I am, most definitely, a hoarder. But it wasn't the thought of trimming down the number of pieces I own that was terrifying me, it was how to face the inevitable situation of someone asking me to sell a piece for which I had a personal interest or tie to the artist who designed it. I've discussed before the tremendous emphasis I put on the personalities behind the art and while that is a great methodology for selecting which pieces to buy it makes selling art a royal pain in the ass. I don't so much have a problem with parting with a physical thing as I do parting with a small piece of someone I admire, care about, or at the very least, want to see succeed. I have, after all, had the pleasure of enjoying it and love the idea of giving someone else the opportunity to do the same. The few people I buy from directly I do so because I love their work. I may not love every piece put out, but I love what they do and the style with which they do it and cherish the thought of sharing the wealth.
What comes next is an admission I'm not entirely sure I should make but in the interest of full disclosure and honesty, I will, in part because I think it’s something we all do but simply don’t discuss (but should). There are a few figures in my collection that I own solely because I genuinely admire the people who created them. Money has changed hands in return for art for the sole purpose of showing confidence in an artist as a creator and as encouragement to continue. Not that were purchased in hopes of their value increasing, but because the artist is rad and I like their other works. So with that being the case, there are pieces of art in my collection that given the opportunity to sell should make this easy but instead just puts me in a terribly difficult emotional position. I am such a sappy, sentimental guy, that the thought of parting with even a lesser-liked piece of art would feel like I'm parting ways with the creator himself. On top of my own internal struggle I worry that, while I think the arguments against flipping are mostly ridiculous, I have a very real fear that one of those artists would come back to me complaining that I had flipped their art. There are also pieces that I've received either as gifts or payment for one thing or another (teehee) and what do you do about those? You can't sell them, right? Right? That would be wrong, regardless of who gave them to you or the circumstances behind the gift.

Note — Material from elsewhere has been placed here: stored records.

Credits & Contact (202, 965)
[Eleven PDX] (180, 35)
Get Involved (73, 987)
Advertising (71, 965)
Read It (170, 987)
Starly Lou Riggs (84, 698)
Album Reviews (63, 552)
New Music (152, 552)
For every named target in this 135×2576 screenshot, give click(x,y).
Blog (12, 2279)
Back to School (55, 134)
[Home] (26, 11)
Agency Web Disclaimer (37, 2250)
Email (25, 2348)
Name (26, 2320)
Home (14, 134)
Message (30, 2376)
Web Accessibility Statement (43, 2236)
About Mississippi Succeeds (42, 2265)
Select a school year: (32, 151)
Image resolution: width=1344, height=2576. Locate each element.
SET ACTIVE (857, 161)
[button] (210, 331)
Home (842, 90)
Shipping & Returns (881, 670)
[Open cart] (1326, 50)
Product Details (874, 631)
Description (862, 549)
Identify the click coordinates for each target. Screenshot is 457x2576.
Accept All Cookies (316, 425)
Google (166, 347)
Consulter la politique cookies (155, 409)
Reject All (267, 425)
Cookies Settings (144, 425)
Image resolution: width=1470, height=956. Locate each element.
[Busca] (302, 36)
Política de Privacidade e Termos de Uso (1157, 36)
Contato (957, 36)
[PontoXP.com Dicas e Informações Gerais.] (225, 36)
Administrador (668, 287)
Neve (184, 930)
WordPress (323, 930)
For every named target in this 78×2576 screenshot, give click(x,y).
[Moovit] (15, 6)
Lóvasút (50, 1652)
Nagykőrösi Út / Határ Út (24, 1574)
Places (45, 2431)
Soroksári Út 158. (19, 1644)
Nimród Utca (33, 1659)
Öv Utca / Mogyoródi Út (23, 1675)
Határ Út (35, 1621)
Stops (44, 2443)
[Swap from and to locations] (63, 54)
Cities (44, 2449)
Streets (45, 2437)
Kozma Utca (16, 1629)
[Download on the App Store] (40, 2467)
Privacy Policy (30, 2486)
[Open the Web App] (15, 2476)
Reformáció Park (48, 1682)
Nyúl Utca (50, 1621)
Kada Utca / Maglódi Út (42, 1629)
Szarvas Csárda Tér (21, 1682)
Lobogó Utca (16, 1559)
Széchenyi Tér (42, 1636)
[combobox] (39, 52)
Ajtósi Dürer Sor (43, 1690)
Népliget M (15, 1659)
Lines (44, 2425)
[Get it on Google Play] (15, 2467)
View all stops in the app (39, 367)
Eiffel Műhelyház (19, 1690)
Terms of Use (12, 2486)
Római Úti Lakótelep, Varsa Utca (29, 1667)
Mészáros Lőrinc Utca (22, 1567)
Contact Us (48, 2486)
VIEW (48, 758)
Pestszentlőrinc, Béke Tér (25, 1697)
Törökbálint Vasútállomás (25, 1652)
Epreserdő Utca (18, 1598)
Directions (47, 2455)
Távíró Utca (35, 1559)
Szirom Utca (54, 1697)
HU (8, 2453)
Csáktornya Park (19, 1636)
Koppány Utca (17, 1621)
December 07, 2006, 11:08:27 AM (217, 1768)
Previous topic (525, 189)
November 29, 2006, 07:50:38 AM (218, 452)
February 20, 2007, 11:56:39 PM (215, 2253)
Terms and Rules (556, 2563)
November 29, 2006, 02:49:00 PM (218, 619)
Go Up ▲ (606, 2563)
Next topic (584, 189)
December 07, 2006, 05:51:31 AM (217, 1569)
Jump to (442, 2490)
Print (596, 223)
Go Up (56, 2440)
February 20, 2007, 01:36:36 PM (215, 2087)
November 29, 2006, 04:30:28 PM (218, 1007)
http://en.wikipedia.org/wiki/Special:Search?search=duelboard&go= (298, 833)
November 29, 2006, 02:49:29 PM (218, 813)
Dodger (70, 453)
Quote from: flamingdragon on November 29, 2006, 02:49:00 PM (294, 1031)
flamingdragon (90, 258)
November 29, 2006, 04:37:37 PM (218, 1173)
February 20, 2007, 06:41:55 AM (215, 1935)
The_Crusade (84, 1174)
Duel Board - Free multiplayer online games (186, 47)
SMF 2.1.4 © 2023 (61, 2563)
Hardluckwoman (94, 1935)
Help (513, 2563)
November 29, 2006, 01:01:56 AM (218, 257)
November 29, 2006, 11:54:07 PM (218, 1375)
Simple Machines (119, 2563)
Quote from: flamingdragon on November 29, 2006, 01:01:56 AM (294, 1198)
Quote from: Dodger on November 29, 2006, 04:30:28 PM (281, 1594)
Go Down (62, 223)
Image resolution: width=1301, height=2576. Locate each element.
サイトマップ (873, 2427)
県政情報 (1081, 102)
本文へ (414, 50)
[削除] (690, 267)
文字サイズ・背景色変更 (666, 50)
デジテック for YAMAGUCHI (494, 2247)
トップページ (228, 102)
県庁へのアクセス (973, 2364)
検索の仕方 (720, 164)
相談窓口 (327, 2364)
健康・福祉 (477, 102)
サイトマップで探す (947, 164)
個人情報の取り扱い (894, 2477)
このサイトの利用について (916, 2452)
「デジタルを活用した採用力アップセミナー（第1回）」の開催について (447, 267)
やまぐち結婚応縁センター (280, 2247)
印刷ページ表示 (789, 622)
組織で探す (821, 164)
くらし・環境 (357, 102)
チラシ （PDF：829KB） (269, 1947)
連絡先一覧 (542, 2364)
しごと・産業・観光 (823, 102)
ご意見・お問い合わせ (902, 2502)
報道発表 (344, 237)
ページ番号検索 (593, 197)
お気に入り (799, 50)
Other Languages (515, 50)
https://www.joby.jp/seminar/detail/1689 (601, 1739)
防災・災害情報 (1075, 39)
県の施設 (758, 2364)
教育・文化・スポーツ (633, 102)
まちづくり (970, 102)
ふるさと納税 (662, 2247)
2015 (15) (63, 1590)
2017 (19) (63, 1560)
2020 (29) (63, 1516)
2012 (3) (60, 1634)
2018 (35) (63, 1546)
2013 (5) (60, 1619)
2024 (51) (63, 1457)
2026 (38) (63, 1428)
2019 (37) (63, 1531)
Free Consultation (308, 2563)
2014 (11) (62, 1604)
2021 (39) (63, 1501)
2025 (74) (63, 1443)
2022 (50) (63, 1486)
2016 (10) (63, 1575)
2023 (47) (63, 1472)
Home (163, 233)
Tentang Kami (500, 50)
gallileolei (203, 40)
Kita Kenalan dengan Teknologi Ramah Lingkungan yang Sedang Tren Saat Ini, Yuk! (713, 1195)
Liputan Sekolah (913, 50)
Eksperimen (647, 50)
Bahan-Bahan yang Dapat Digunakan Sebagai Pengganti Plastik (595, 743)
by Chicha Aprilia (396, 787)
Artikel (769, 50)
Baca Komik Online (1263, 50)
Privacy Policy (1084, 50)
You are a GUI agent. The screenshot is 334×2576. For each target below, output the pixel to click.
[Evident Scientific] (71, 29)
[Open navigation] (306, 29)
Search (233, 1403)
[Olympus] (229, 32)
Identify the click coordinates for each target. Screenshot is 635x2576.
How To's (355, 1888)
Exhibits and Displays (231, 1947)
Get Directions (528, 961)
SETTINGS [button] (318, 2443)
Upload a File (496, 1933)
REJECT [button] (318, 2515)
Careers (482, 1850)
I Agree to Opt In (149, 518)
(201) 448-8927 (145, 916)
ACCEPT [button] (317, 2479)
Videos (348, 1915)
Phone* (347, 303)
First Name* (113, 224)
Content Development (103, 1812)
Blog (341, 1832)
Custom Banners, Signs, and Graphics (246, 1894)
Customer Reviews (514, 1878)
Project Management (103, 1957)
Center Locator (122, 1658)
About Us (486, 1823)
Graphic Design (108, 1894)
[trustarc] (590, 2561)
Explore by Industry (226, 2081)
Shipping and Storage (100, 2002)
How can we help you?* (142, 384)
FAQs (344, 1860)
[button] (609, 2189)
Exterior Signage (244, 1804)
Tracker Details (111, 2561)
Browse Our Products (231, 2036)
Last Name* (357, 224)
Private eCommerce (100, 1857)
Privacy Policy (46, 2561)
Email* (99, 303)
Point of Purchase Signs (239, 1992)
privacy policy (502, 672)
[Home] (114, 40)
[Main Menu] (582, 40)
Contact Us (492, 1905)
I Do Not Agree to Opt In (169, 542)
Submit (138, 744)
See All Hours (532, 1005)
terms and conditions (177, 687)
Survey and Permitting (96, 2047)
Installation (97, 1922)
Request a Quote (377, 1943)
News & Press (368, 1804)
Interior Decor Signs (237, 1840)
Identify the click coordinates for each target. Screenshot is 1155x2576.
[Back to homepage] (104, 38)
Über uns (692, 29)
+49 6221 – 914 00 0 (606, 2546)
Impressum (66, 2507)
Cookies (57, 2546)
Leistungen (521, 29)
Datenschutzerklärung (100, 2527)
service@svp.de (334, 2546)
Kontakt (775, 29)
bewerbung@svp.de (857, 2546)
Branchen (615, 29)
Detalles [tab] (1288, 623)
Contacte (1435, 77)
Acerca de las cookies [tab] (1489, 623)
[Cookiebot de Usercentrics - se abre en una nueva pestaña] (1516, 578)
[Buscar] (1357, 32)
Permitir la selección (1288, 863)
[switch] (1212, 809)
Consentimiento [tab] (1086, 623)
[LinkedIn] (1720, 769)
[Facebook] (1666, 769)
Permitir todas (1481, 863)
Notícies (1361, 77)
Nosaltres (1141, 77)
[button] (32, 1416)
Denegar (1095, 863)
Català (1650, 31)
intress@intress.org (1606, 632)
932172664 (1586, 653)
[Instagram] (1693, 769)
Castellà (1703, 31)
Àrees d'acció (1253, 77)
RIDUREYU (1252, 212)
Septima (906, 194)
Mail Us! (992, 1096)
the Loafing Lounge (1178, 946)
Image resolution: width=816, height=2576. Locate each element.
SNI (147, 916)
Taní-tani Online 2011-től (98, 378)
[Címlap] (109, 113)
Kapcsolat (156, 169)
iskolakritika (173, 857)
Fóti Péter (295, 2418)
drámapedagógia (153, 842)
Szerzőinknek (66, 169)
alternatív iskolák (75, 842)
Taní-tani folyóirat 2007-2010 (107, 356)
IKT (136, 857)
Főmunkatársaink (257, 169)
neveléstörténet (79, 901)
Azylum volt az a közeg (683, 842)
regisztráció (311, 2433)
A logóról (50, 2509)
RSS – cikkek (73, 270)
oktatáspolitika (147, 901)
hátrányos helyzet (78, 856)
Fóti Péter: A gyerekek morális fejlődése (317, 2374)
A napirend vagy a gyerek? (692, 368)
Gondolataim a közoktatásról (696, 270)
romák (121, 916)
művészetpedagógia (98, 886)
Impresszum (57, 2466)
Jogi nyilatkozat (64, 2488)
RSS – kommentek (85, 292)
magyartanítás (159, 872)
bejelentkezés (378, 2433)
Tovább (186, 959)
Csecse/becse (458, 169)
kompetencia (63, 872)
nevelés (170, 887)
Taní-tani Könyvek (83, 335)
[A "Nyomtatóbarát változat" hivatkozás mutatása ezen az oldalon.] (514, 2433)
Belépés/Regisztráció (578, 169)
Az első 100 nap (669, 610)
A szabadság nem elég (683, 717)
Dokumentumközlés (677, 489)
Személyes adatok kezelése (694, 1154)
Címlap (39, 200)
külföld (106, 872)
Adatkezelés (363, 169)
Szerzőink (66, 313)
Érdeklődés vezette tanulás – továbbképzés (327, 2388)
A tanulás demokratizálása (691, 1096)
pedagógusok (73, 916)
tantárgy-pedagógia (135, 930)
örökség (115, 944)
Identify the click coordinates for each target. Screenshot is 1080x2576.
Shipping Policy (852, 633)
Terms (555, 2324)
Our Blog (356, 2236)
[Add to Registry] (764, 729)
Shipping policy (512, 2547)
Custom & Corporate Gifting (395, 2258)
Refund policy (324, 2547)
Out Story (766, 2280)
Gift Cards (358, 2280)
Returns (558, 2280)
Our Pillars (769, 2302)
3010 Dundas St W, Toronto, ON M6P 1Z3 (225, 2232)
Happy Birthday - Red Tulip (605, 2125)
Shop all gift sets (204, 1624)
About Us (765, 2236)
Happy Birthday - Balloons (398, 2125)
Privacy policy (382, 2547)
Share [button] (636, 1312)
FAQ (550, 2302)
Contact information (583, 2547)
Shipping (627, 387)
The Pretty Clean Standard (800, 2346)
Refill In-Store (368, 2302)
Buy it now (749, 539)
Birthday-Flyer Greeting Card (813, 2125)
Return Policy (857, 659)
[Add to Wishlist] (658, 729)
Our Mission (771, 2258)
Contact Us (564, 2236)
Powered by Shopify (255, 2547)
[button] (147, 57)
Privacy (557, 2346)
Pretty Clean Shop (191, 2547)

This is where my head has been for the last two weeks as I field Twitter messages and submissions through this site, to purchase my toys. A vast majority of the requests have been for pieces I had no emotional tie to and the transactions were smooth. There were only a few where I was forced to really consider the implications of the sale before deciding one-way or the other. Typically I sided with relationship and connection over money and I'm comfortable with that. I'm curious to know whether I'm alone in this kind of fear or hesitation. I can't be the only collector that wears this kind of sentimental burden, right? I'd love to hear from you if you've faced similar situations and to hear how you handled it. Do you as artists care whether a fan sells your art later, for whatever reason? Do you take it personally?
Giving a shit about the men and women behind the plastic and clay is what makes these figures worth having for me in the first place and so I'm okay with losing sales because of self-imposed barriers. The friendships and connections this scene provides me is far more valuable than getting $35, shipped, for a piece of plastic. Although, I've got quite the collection of nondescript Bearbricks available should you have a particularly Bearbrick shaped hole in your own collection.